Content starts

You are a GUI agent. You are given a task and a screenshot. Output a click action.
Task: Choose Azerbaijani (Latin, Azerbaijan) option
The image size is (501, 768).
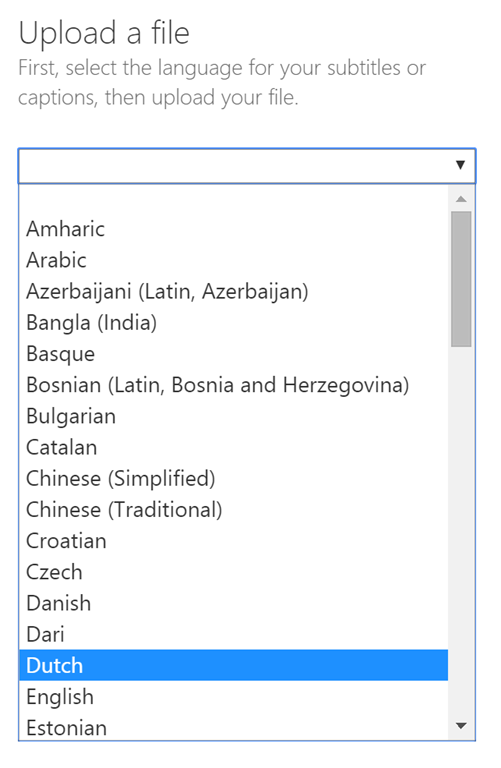[x=234, y=291]
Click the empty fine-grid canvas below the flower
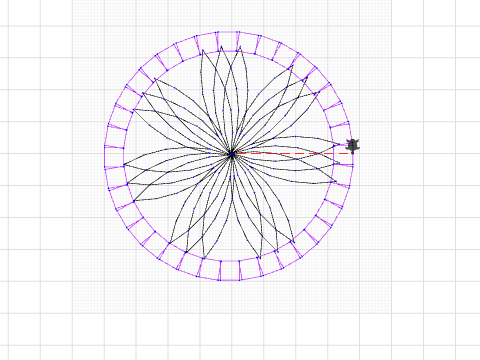The image size is (480, 360). tap(232, 298)
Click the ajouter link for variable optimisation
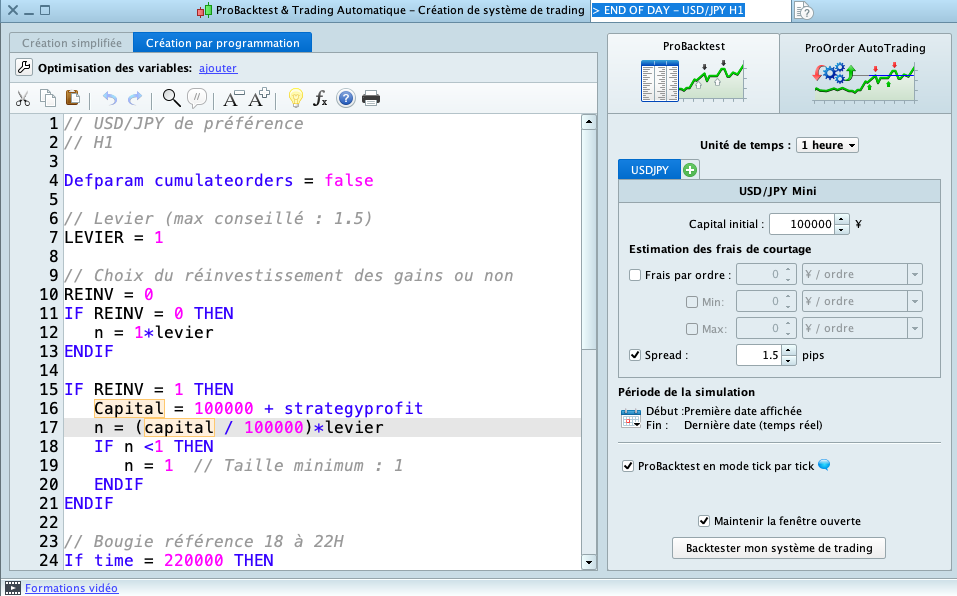Image resolution: width=957 pixels, height=596 pixels. coord(218,68)
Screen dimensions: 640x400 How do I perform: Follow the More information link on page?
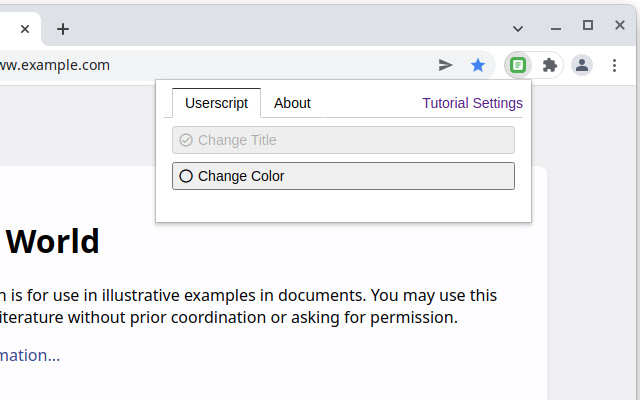[x=30, y=355]
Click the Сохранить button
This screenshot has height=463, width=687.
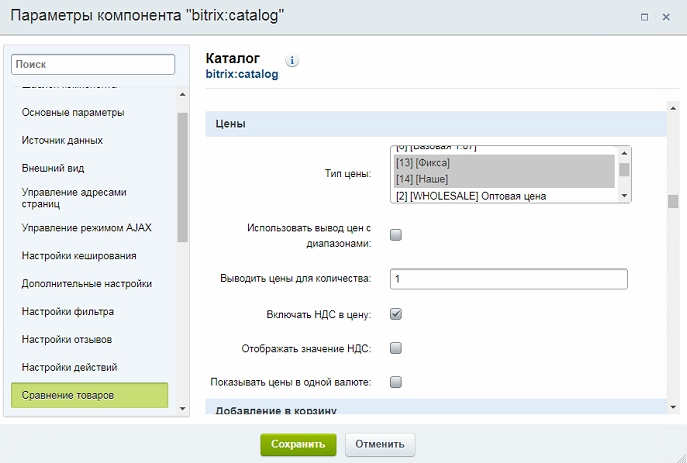tap(298, 444)
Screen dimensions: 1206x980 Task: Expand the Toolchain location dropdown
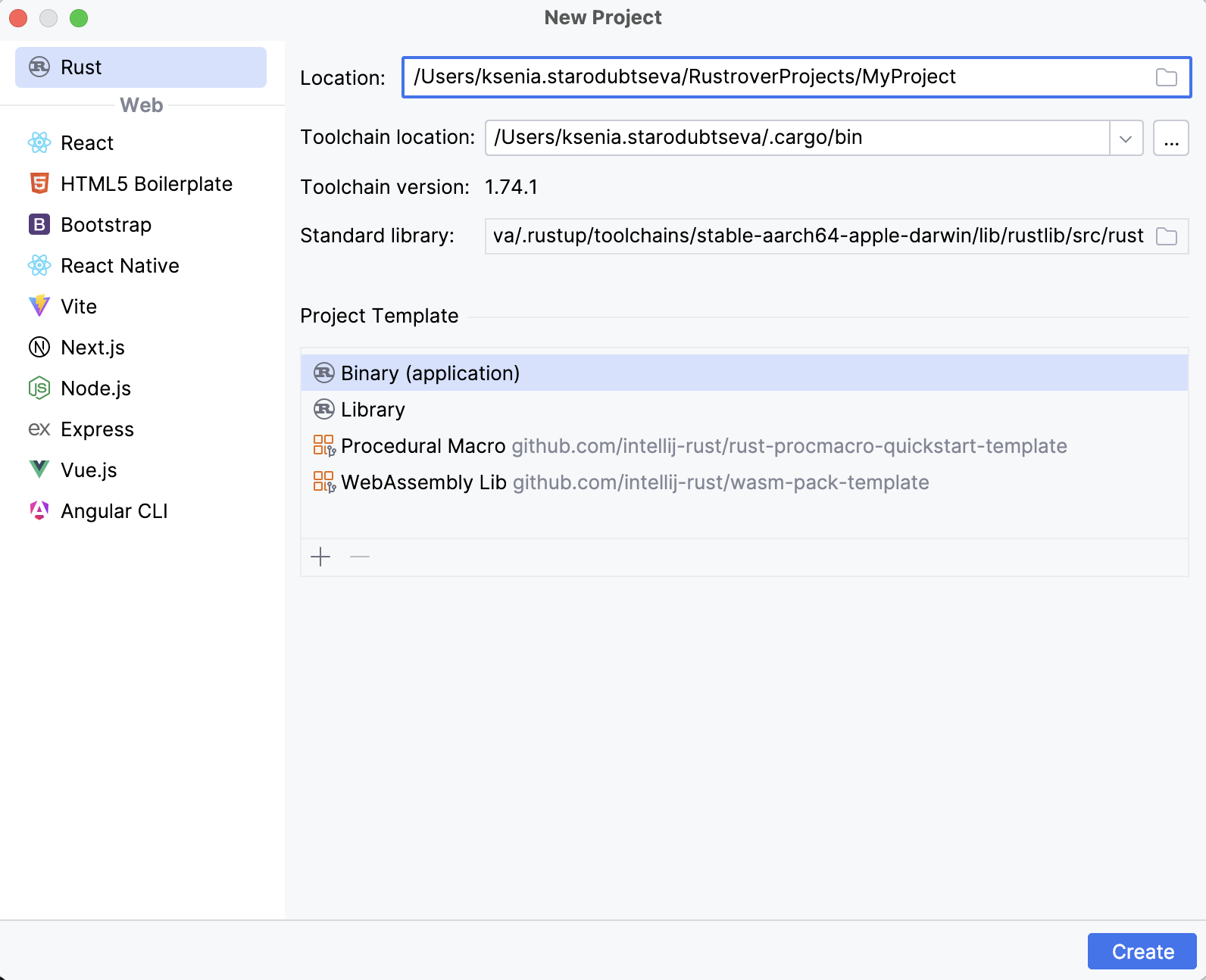tap(1126, 139)
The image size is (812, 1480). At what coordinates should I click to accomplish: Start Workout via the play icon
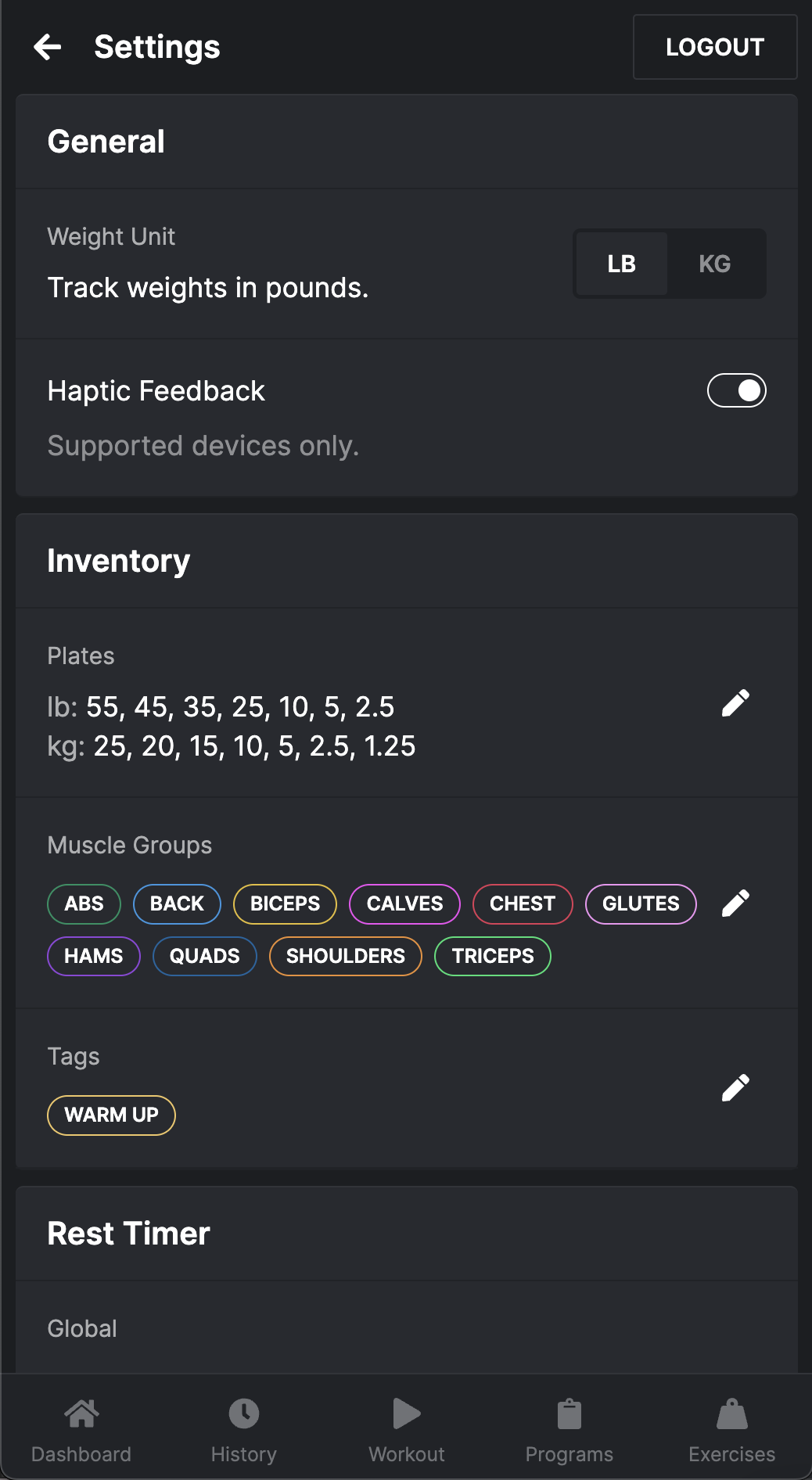click(x=407, y=1414)
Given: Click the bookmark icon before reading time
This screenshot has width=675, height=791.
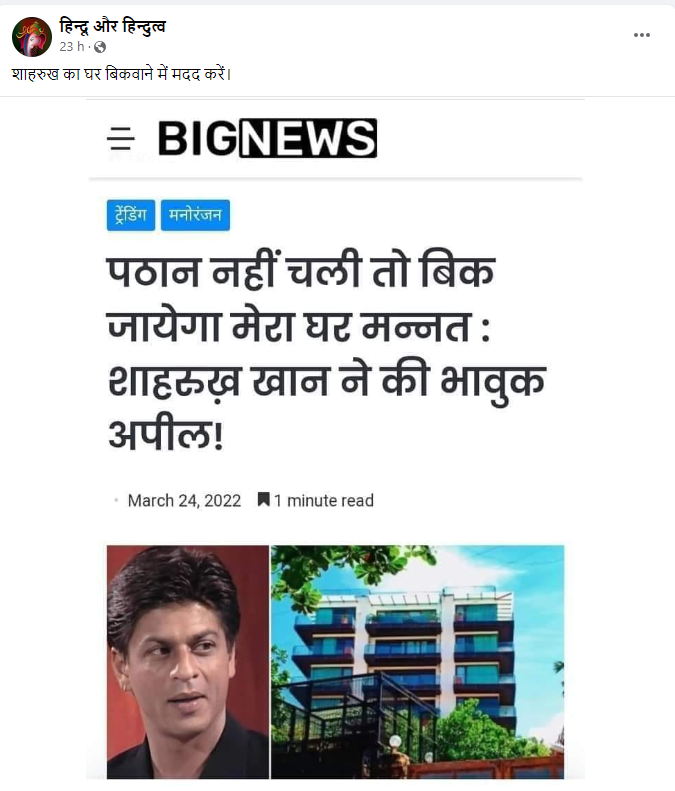Looking at the screenshot, I should 263,499.
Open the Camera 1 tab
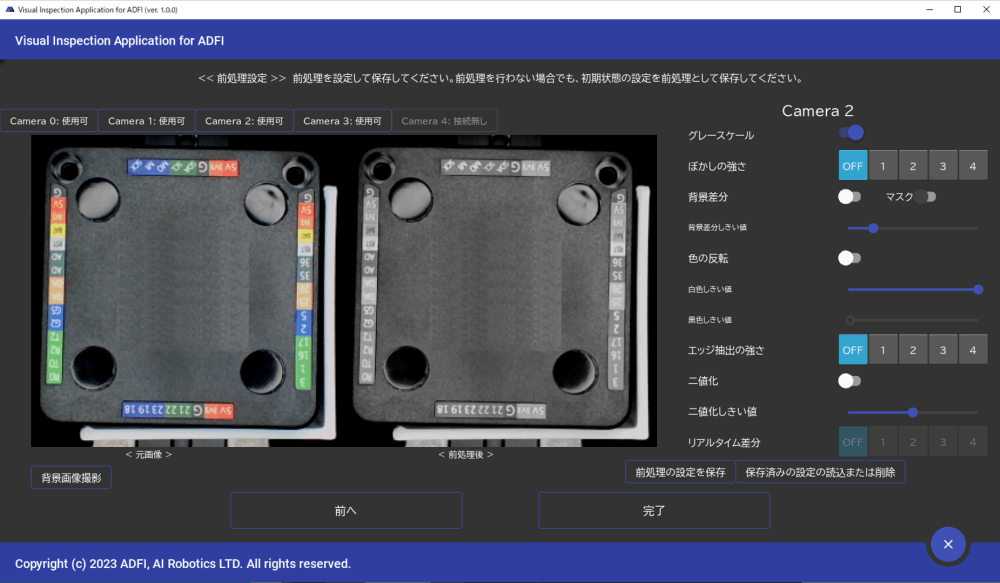Viewport: 1000px width, 583px height. pyautogui.click(x=146, y=121)
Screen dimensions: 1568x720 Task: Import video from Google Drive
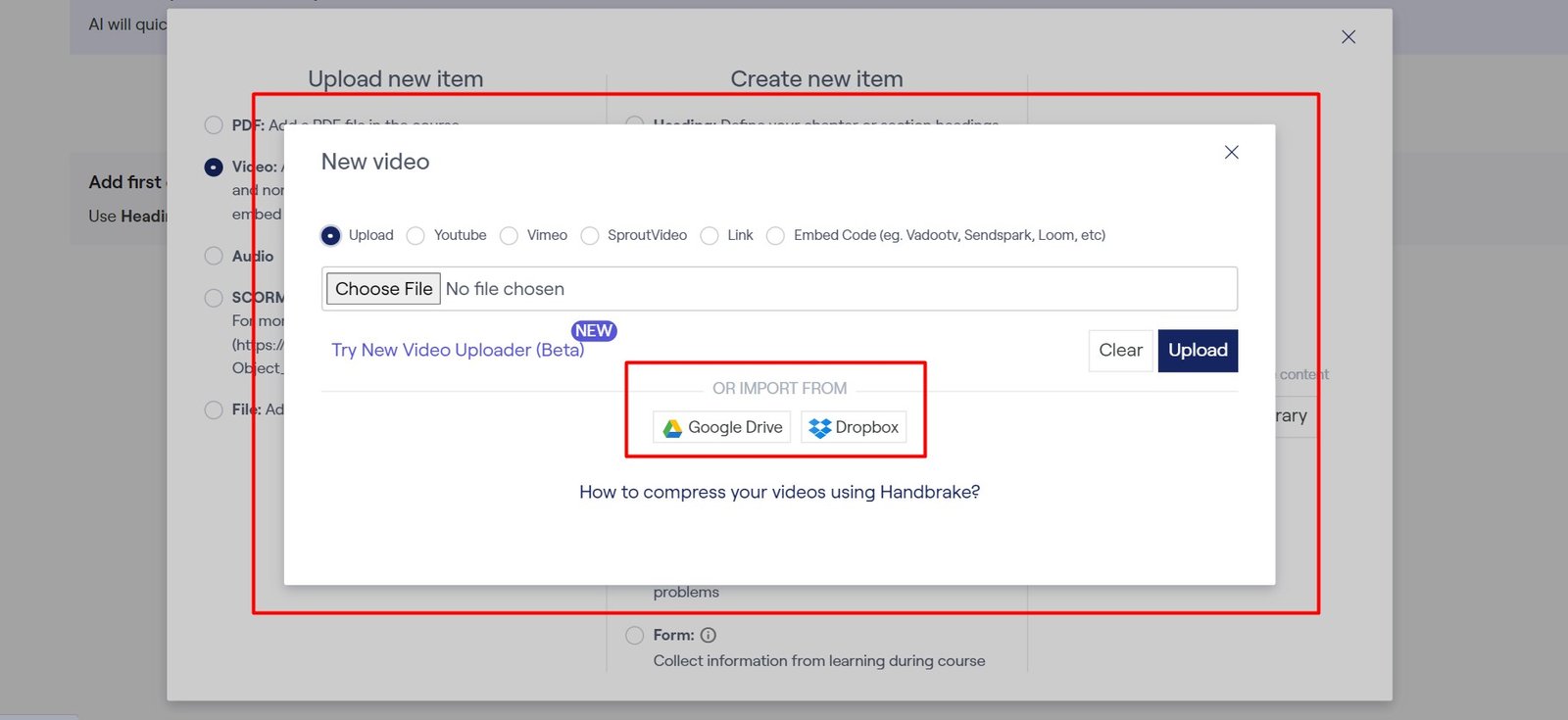[721, 427]
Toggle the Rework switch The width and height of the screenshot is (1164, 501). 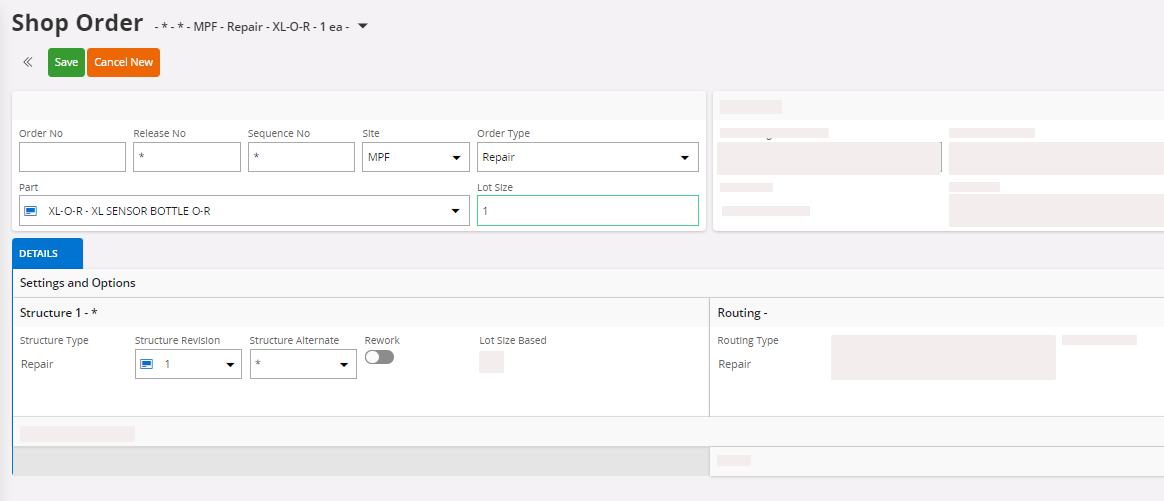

Content ends

**THE PROBLEM:**
Word-for-word output of every record is needed, with images omitted.

**SOLUTION BELOW:**
You are a GUI agent. You are given a task and a screenshot. Output a click action.
Task: Choose Azerbaijani (Latin, Azerbaijan) option
The image size is (501, 768).
[x=234, y=291]
Click the empty fine-grid canvas below the flower
The image size is (480, 360). tap(232, 298)
Click the ajouter link for variable optimisation
Image resolution: width=957 pixels, height=596 pixels. coord(218,68)
Screen dimensions: 640x400 How do I perform: Follow the More information link on page?
[x=30, y=355]
Click the Сохранить button
This screenshot has height=463, width=687.
tap(298, 444)
Screen dimensions: 1206x980 Task: Expand the Toolchain location dropdown
tap(1126, 139)
The image size is (812, 1480). At what coordinates should I click to accomplish: Start Workout via the play icon
click(x=407, y=1414)
Given: Click the bookmark icon before reading time
This screenshot has width=675, height=791.
Looking at the screenshot, I should 263,499.
Open the Camera 1 tab
Viewport: 1000px width, 583px height. pyautogui.click(x=146, y=121)
Screen dimensions: 1568x720 Task: Import video from Google Drive
[721, 427]
Toggle the Rework switch The width and height of the screenshot is (1164, 501). 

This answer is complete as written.